Availability: Provide timely and reliable access to resources. By having proper backups, multiple snapshots, and multiple replicated environments, SSI greatly reduces recovery time and recovery point objectives. Many organizations view corrective controls as solely technical, but they can also be physical, procedural, legal or regulatory in nature. For this reason, SSI has implemented a response team. In conjunction with Business Continuity and Disaster Recovery, these same team members can quickly and effectively mobilize and implement corrective measures.

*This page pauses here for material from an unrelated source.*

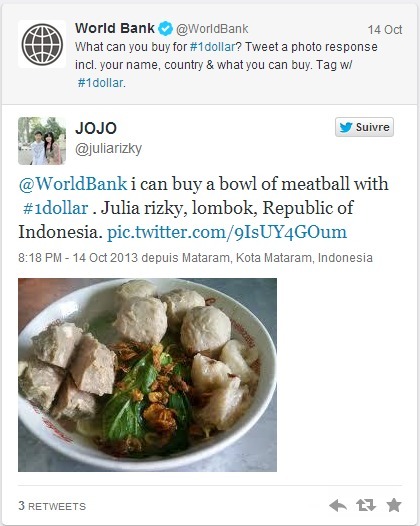Screen dimensions: 420x526
Task: Click the JOJO display name
Action: (x=96, y=128)
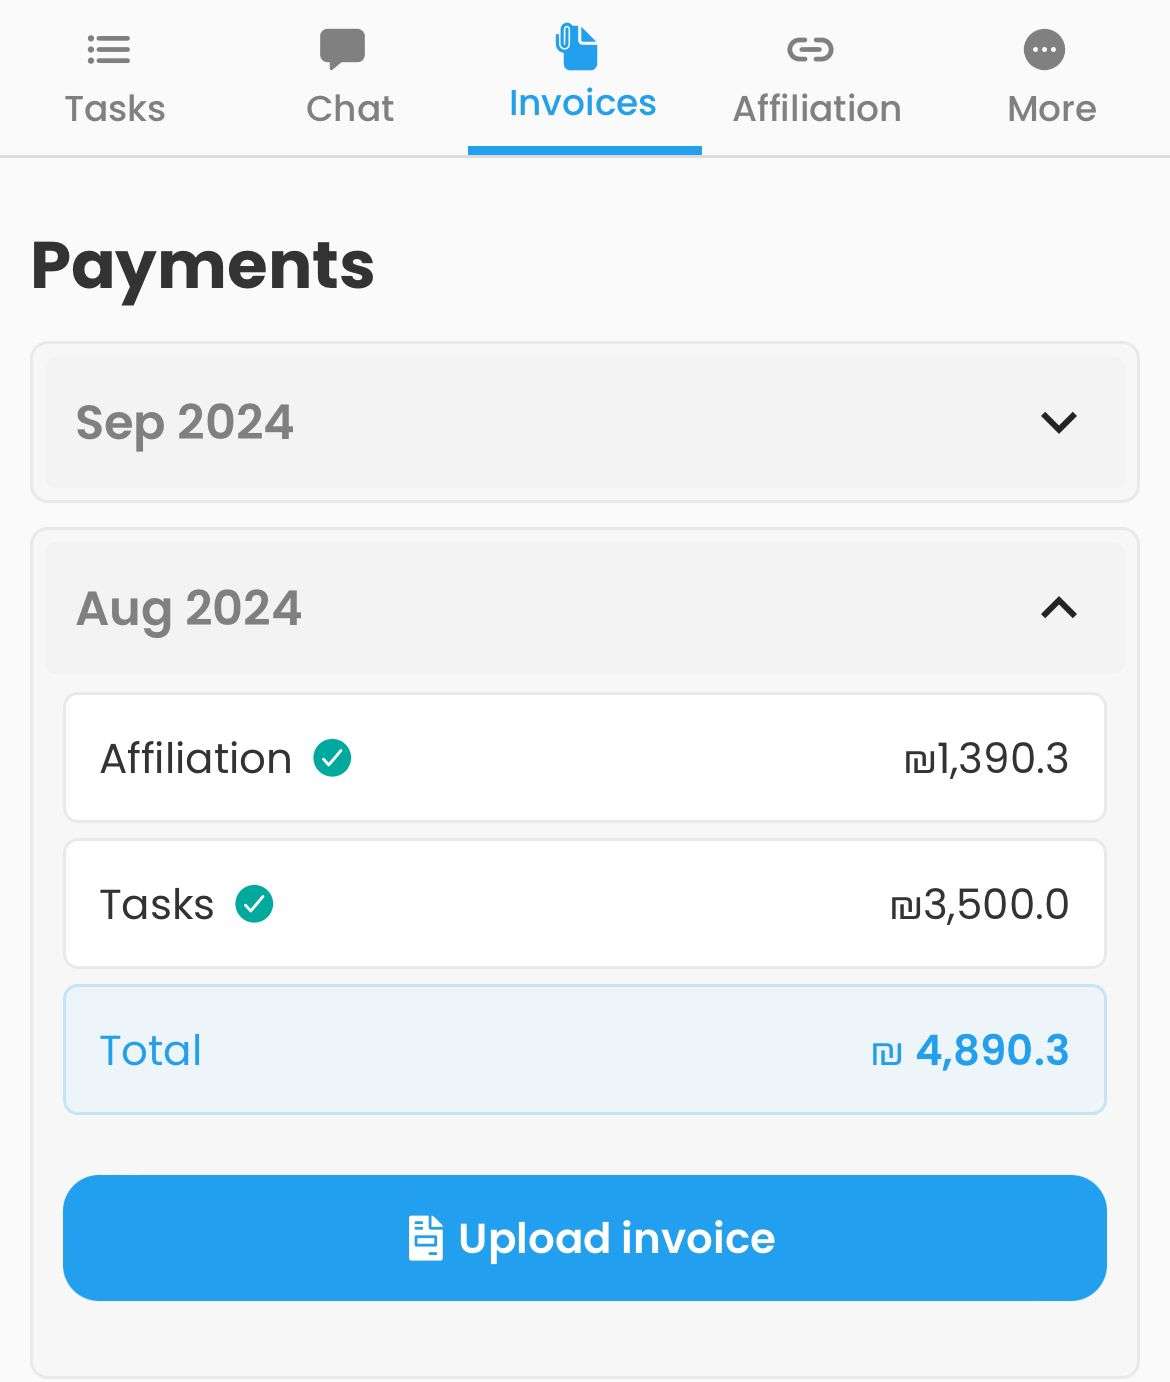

There is no one-size-fits-all approach to applying security controls and often, the methods used for hacking can change, so an organization must be vigilant in staying in front of these efforts. SSI strives to assess and reassess these risks and maintain an offensive and defensive posture against cyber security.

The CCO is responsible for approving the Cyber Security Plan. The Director of Information Technology will conduct the required annual review. The Director of Information Technology and the CCO have the authority to execute the Cyber Security Plan. SSI will maintain copies of its Cyber Security Plan and the annual reviews, and the changes that have been made to it for inspection.